Original Post: Bryce Kampjes - Exupery
Feed Title: Michael Lucas-Smith
Feed URL: http://www.michaellucassmith.com/site.atom
Feed Description: Smalltalk and my misinterpretations of life
A small crowd turned up, myself and four other people. I was hoping for more, but on short notice and at an odd time (evening, Sunday) you can't be too surprised. I'll post pictures when I get home and can download the pictures off my camera.
When we (myself and David Price) picked up Bryce from the airport we didn't know what Bryce looked like. So we decided to fire up our laptops - I ran squeak, with croquet and put up the words 'Bryce' while david tried to write some postscript to show the name 'Bryce'.
I recognised him by the balloon on his shirt. We got off to a rough start when I forgot to pay for the parking card. The booth at the gate claimed we could pay with a credit card.. three credit cards later we had to give up on that and David ran back to pay the ticket while cars lined up behind us.
On then in to the city. We went and got some italian food in the city center, had a glass of red and started discussing some of our discoveries and interests with Smalltalk. After dinner, we were 20 minutes away from starting the presentation, so we headed over to the ANU and from there the presentation began...
Exupery makes 'Squeak Fly'. It's not a usual jit. In a regular JIT, if we don't have compiled code, we stop execution, compile the code, then run it. In Exupery, if the code isn't compiled, the interpreter continues running and compiles in the background. Returns can jump back in to newly compiled code.
Exupery is designed to compete with C, but because it's written in Smalltalk, it's slow (comparitively) but that's okay, because it'll produce fast code in the end. Compilers are complex, so it's not a big deal for it to run slowly at this point.
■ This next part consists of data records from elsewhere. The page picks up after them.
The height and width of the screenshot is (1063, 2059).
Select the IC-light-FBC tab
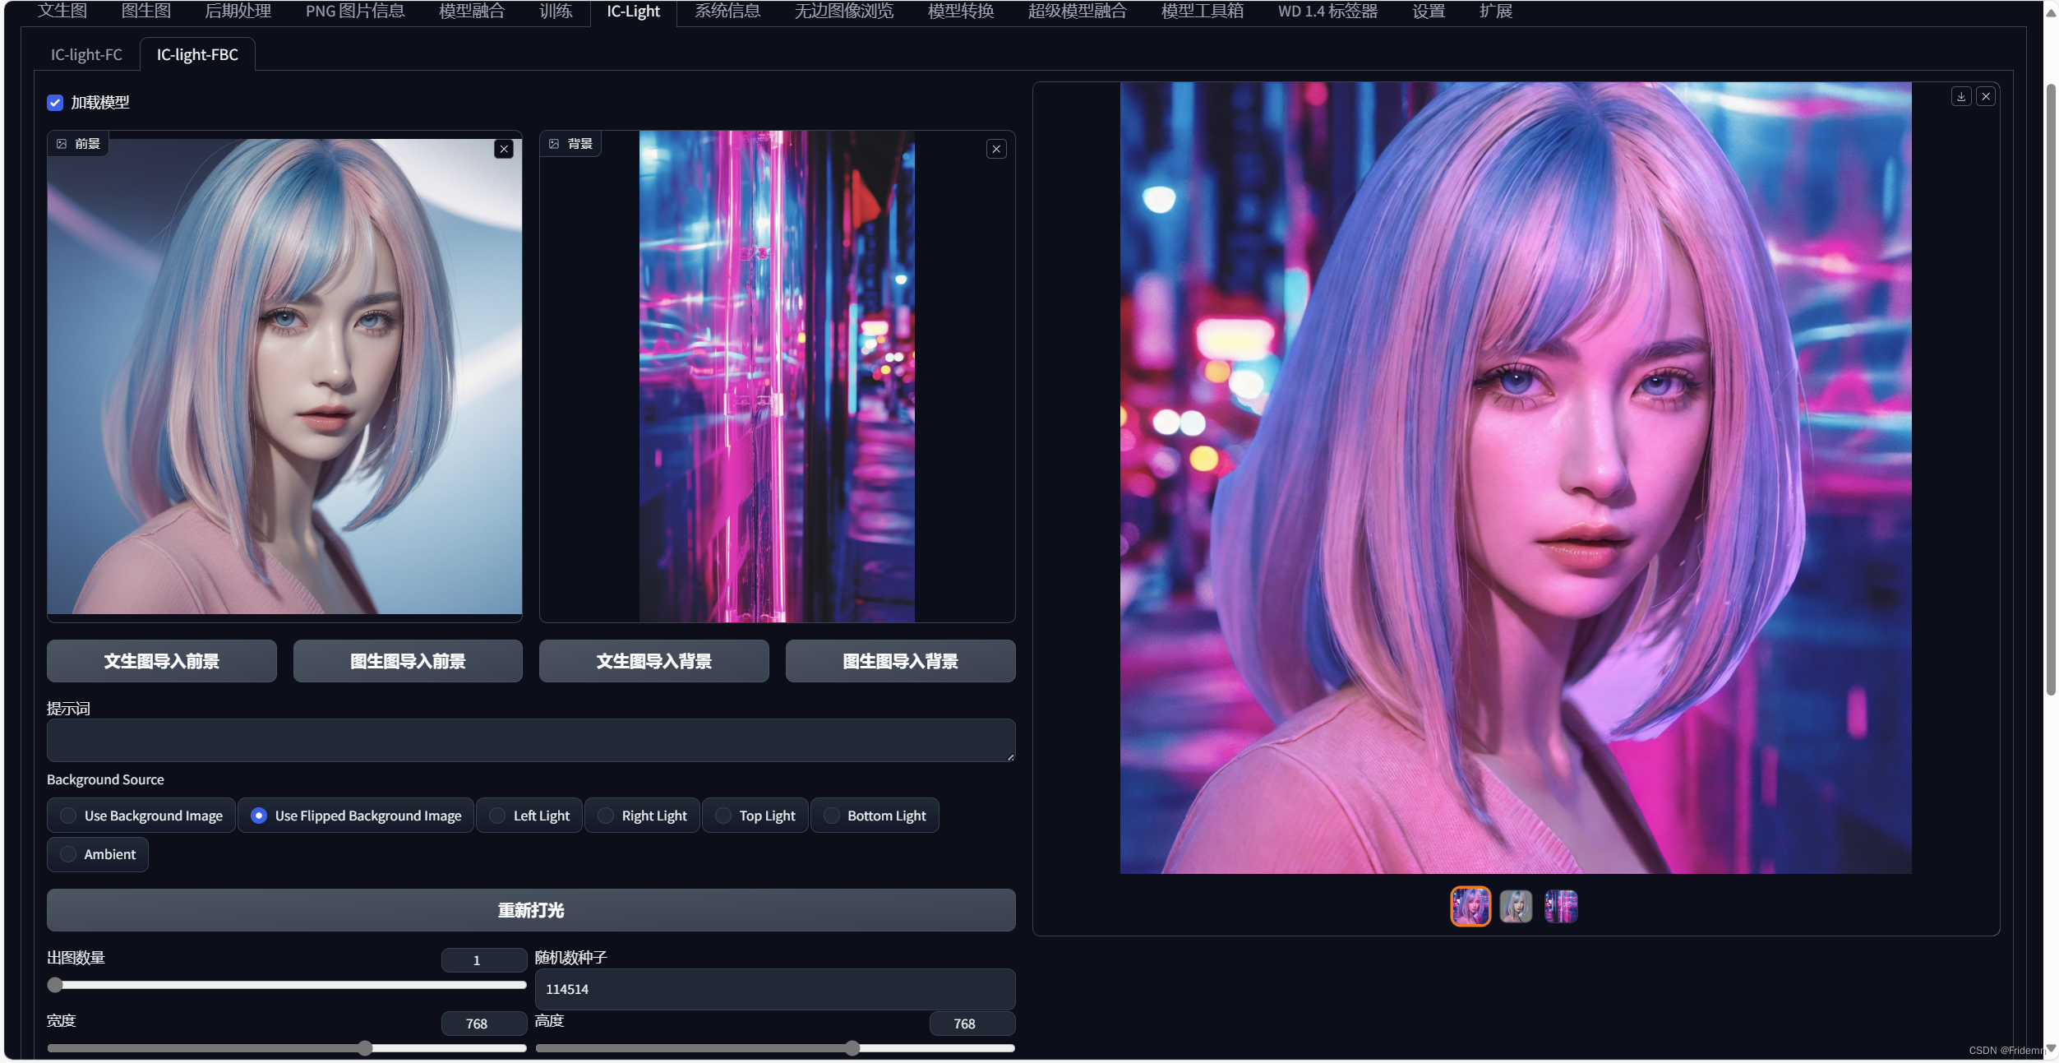click(x=196, y=54)
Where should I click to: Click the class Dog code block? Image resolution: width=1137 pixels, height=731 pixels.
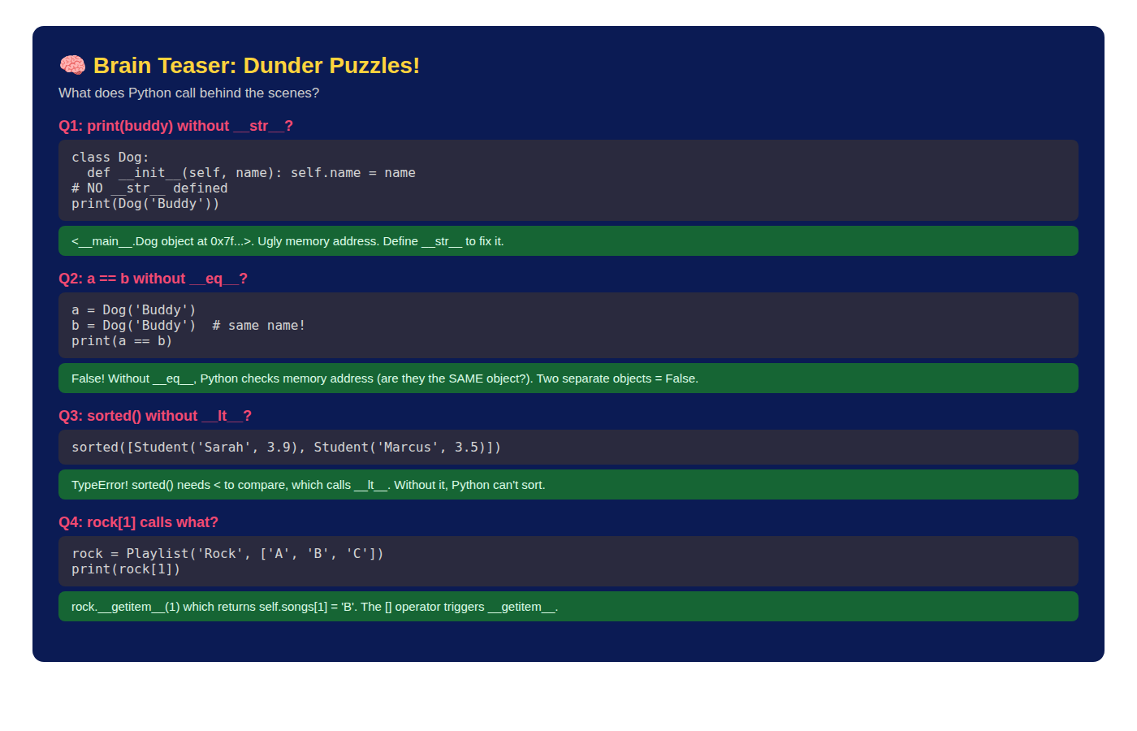[569, 180]
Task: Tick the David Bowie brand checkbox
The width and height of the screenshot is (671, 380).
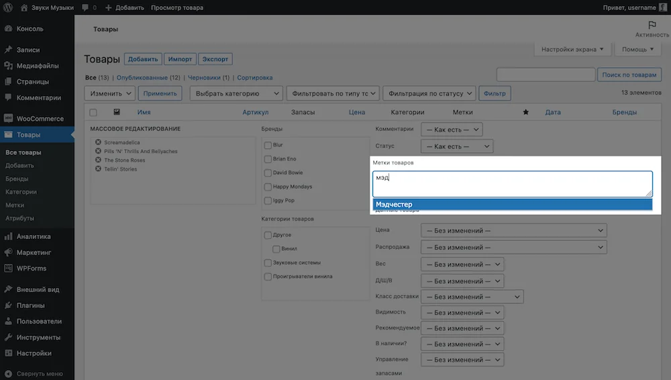Action: pyautogui.click(x=268, y=173)
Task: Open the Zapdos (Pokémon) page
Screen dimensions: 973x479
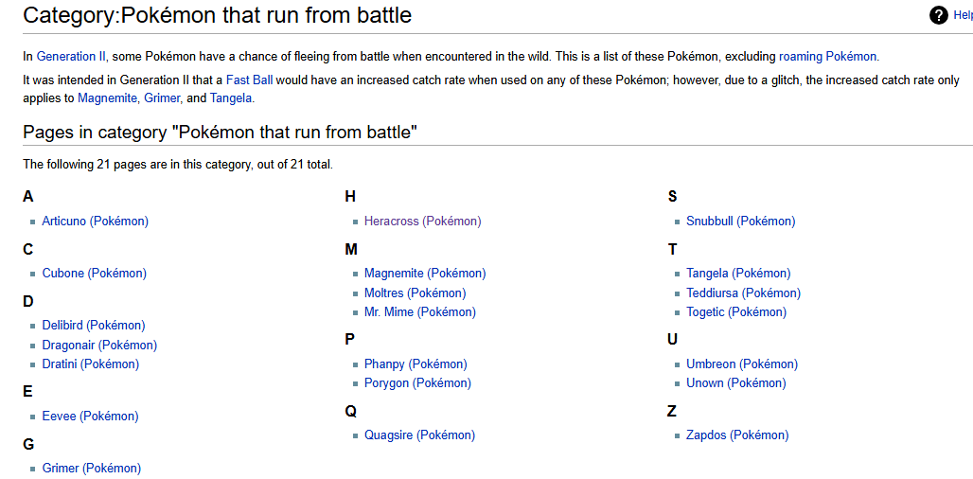Action: tap(737, 435)
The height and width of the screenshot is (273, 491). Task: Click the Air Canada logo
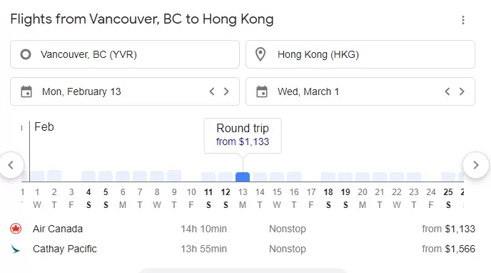coord(16,229)
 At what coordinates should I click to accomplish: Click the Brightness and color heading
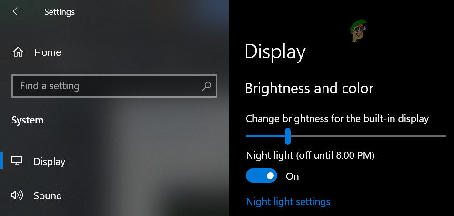(309, 88)
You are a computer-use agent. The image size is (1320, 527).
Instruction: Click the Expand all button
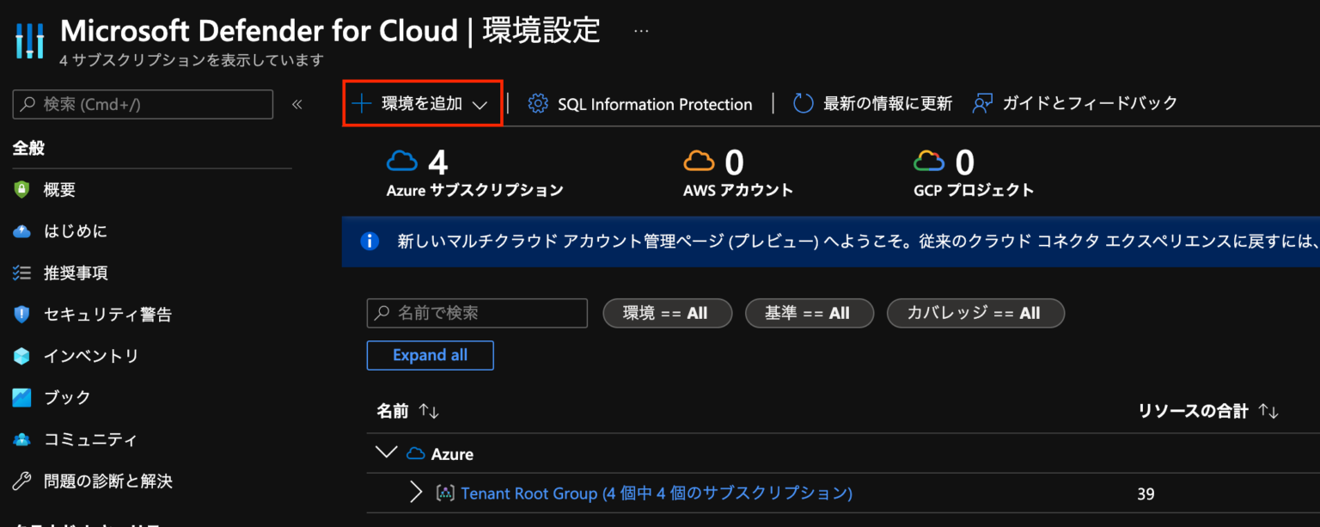click(x=430, y=355)
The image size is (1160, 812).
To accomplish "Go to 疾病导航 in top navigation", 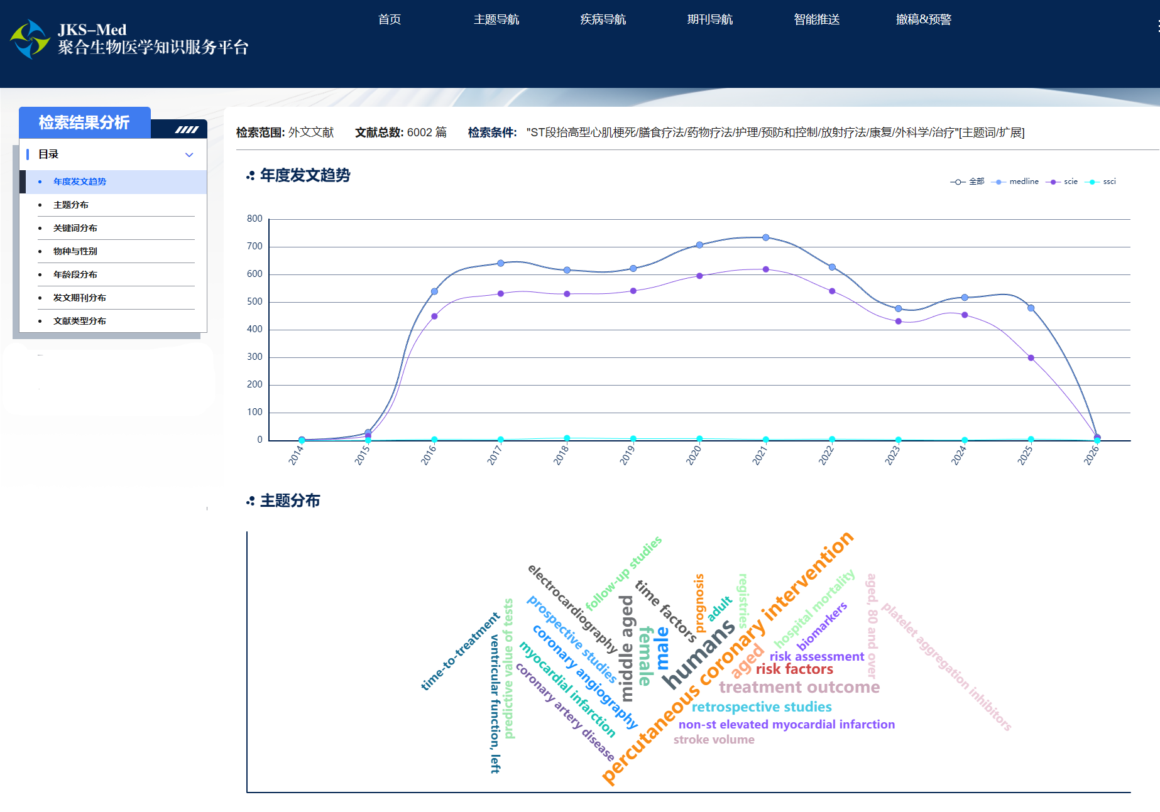I will (603, 19).
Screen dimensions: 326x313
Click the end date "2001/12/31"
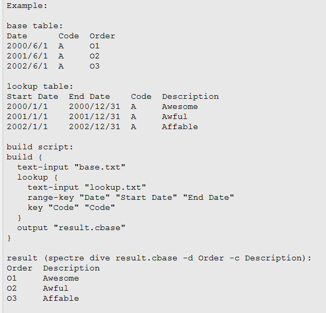click(x=95, y=116)
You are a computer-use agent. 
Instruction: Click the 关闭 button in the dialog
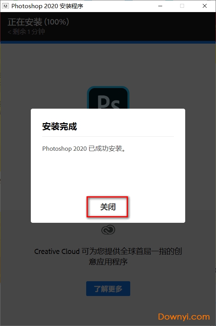pos(107,207)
The whole project is completely Test Driven Developed. Exupery is 2-5x faster than Squeak.
Eventually, it's planned with a full optimiser - it'll be able to compete with anything given time. One advantage, he's not writing this compiler in C, but Smalltalk.
People started compilers in around the 70's - things got interesting in 83 that made a fast compiler. They were writing fast compilers - compiling took the same time as interpreting. In this case, it was worthwhile compiling everytime you hit some missing compiled code.
In 89 there was Dynamo, which emulated risc on a risc, but it ran faster because of the jitting. This was done by the 'self' team, at the machine code instead of at a bytecode level.
The design of a 'fast compiler' limits you to expensive algorithms and it really has to be fast to avoid holding up execution for long. You don't have time to do complex optimisation. Further work tried to get rid of bytecodes and just work with the machine code. The Risc machines were masically like a Sparc.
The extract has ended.